What to produce
Take the lines of the data below from the very first through the line containing "Task: Click the OXYGEN label" and output them exactly, pictures excluded.

(Beginning of Material shown)

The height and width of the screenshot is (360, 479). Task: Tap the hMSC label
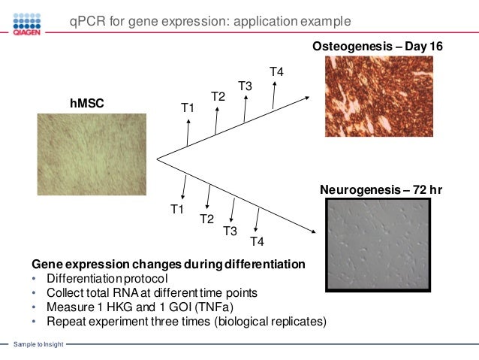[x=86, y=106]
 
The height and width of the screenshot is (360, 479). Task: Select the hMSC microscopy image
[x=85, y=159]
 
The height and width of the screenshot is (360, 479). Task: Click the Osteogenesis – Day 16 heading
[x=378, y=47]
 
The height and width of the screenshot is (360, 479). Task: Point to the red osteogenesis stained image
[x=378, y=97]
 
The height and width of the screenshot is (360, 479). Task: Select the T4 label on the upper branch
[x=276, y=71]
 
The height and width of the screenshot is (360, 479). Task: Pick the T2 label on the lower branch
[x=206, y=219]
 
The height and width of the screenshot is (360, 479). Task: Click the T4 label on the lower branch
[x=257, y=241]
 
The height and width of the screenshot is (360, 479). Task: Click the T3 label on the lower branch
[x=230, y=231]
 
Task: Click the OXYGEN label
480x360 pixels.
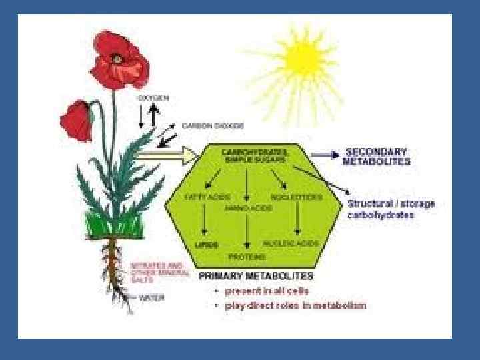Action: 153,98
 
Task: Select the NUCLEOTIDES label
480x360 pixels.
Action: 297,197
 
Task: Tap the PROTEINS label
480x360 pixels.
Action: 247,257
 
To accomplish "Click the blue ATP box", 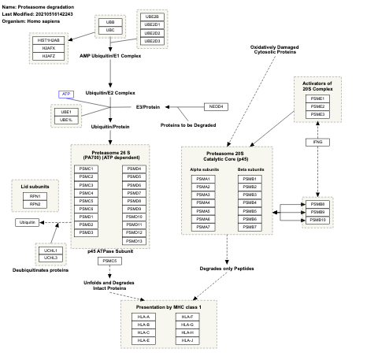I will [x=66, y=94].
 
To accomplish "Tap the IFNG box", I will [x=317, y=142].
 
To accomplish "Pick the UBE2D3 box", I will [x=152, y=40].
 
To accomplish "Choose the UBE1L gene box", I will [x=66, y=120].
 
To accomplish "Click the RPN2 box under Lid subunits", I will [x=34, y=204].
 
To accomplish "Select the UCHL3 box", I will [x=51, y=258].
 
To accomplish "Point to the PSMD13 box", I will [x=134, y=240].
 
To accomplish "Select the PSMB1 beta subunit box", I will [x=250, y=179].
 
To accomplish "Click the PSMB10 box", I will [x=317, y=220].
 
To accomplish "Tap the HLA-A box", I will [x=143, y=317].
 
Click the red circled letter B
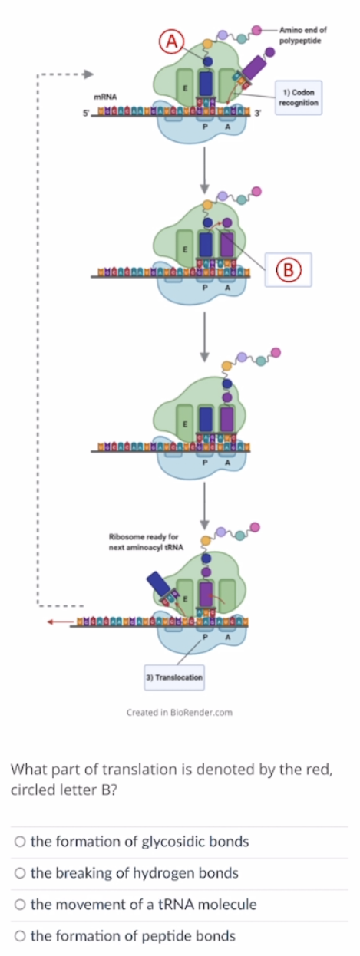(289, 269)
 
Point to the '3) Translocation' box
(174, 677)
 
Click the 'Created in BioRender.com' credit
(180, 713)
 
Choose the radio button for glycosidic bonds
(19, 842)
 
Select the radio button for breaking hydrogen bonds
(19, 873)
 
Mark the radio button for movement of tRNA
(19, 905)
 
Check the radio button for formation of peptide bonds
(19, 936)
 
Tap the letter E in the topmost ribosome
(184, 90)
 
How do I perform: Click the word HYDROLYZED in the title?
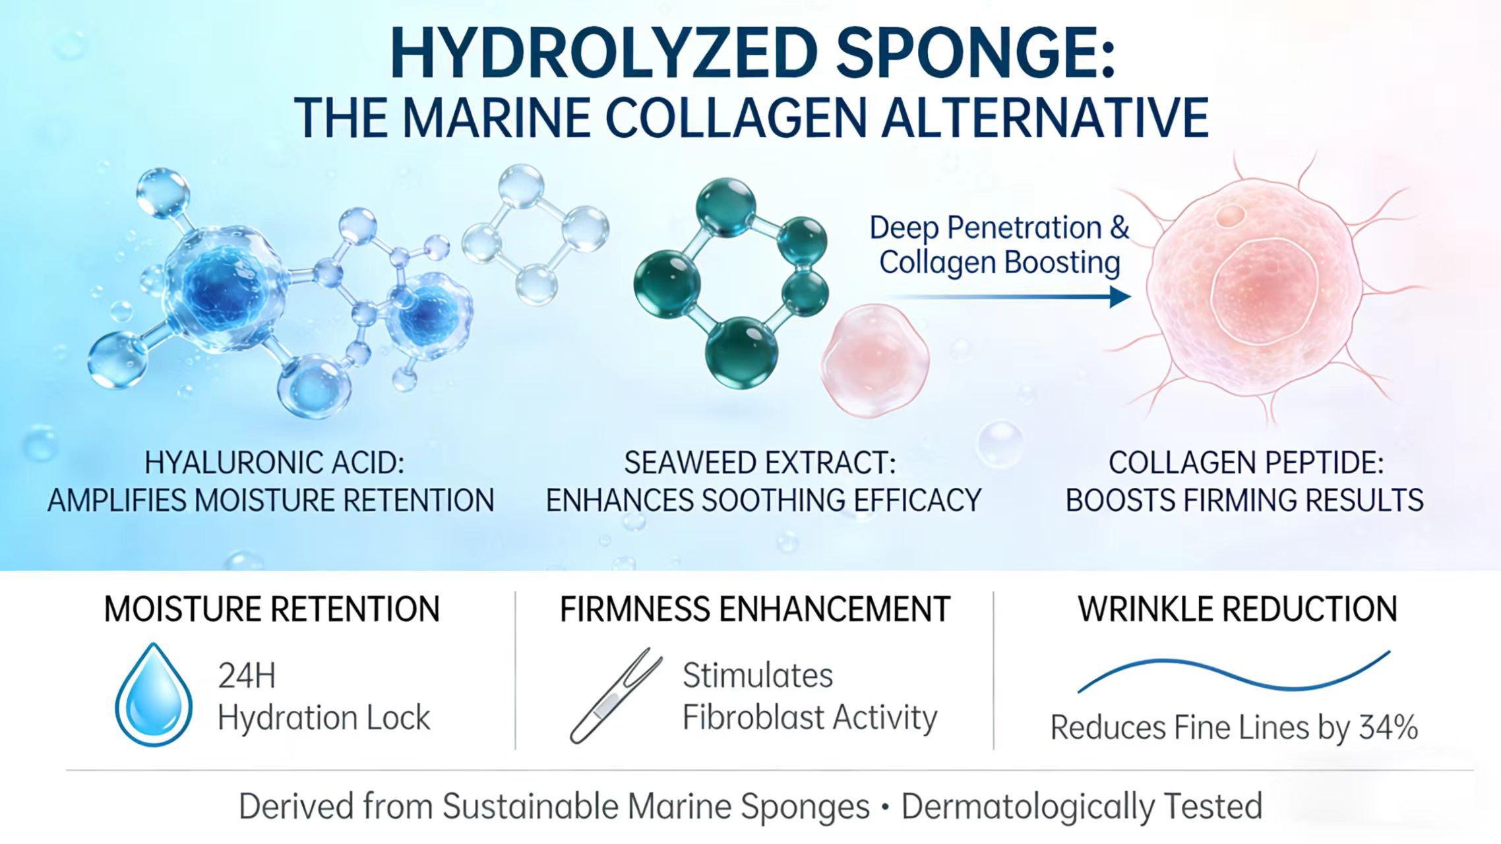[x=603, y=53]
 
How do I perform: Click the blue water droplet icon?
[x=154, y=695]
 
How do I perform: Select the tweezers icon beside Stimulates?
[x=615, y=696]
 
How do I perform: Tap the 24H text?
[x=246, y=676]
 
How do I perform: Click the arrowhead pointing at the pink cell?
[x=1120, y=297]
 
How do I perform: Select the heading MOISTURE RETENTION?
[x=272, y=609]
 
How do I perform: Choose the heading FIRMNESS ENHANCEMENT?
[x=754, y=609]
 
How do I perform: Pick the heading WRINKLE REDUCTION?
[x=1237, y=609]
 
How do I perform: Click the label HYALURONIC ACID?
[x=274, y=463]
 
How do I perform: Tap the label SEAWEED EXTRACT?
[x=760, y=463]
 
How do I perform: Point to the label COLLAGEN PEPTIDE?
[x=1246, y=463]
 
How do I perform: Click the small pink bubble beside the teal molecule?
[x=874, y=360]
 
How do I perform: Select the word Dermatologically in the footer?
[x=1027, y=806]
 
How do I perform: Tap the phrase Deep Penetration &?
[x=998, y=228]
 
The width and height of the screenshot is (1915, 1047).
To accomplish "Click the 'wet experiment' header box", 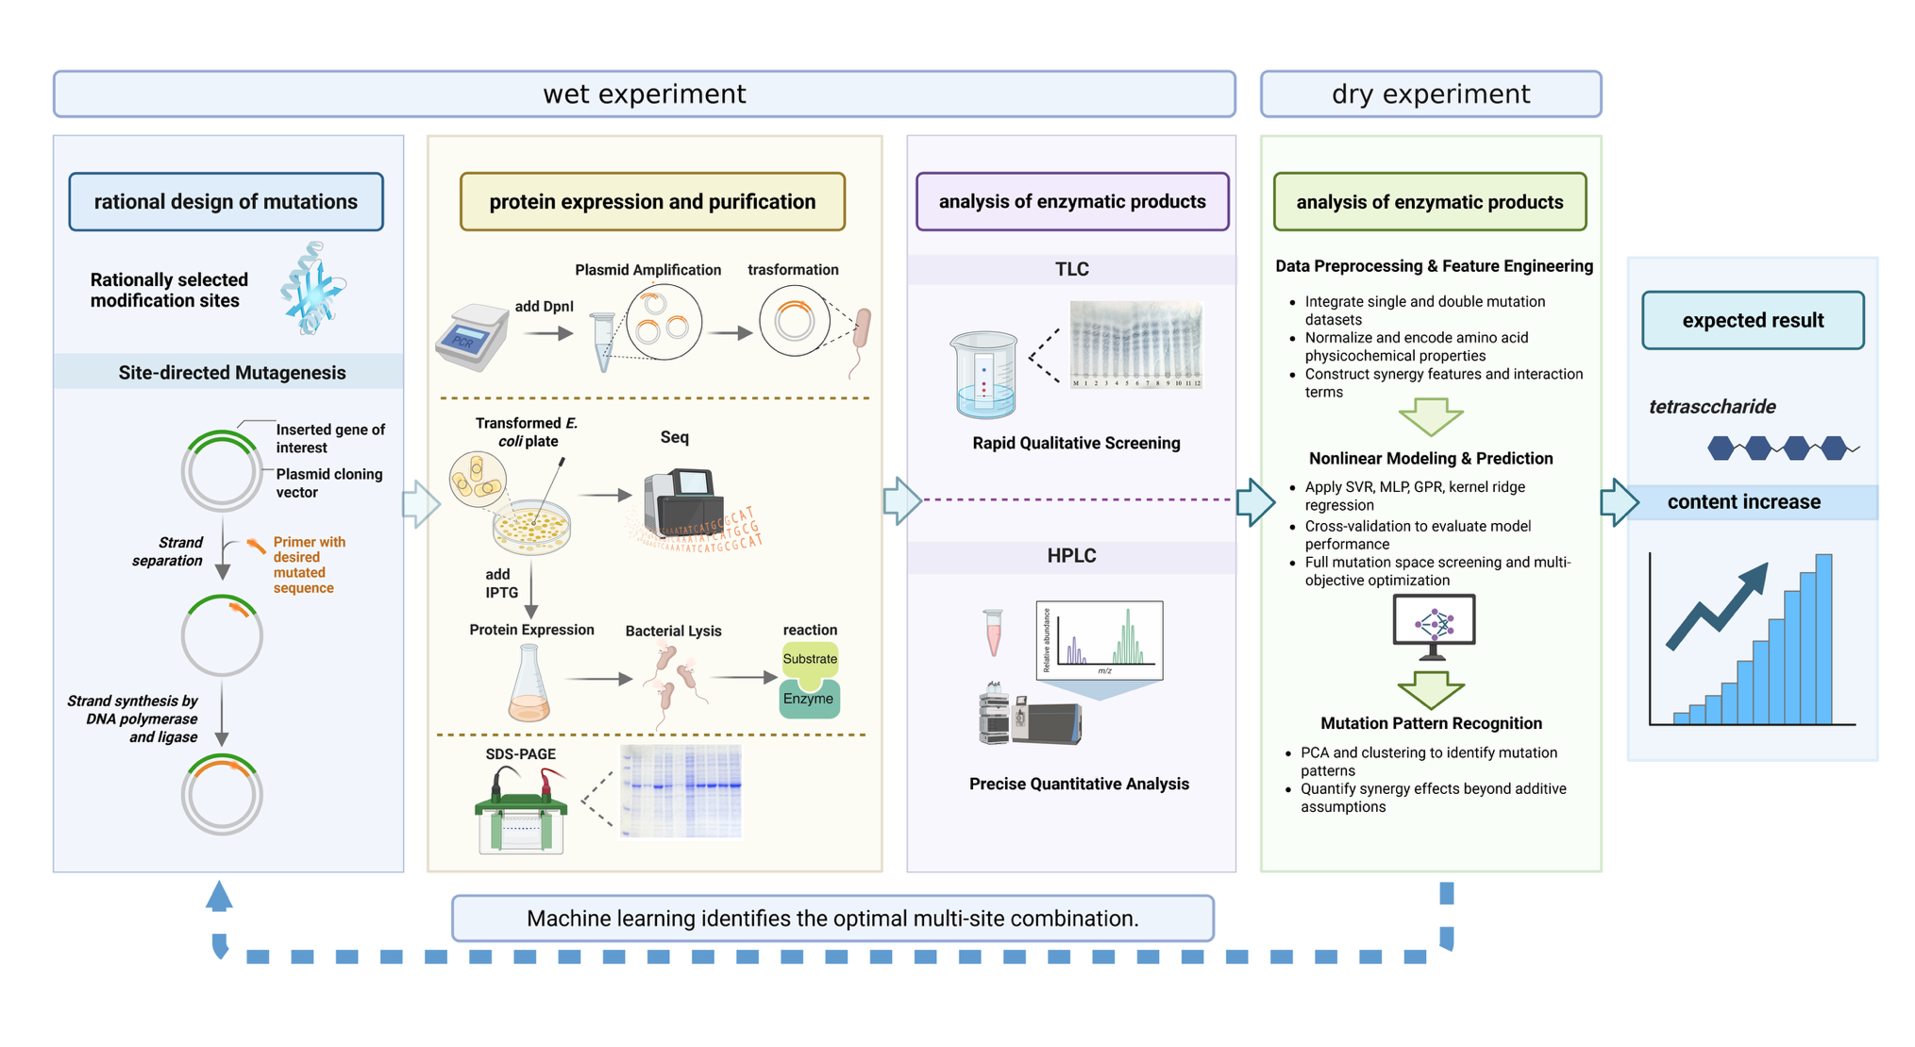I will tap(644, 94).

(End of Material shown)

Response area
The height and width of the screenshot is (360, 479). Task: Tap the hMSC label
[x=86, y=106]
 
The height and width of the screenshot is (360, 479). Task: Select the hMSC microscopy image
[x=85, y=159]
 
The height and width of the screenshot is (360, 479). Task: Click the Osteogenesis – Day 16 heading
[x=378, y=47]
 
The height and width of the screenshot is (360, 479). Task: Point to the red osteogenesis stained image
[x=378, y=97]
 
The height and width of the screenshot is (360, 479). Task: Select the T4 label on the upper branch
[x=276, y=71]
 
The height and width of the screenshot is (360, 479). Task: Pick the T2 label on the lower branch
[x=206, y=219]
 
The height and width of the screenshot is (360, 479). Task: Click the T4 label on the lower branch
[x=257, y=241]
 
The height and width of the screenshot is (360, 479). Task: Click the T3 label on the lower branch
[x=230, y=231]
 
Task: Click the OXYGEN label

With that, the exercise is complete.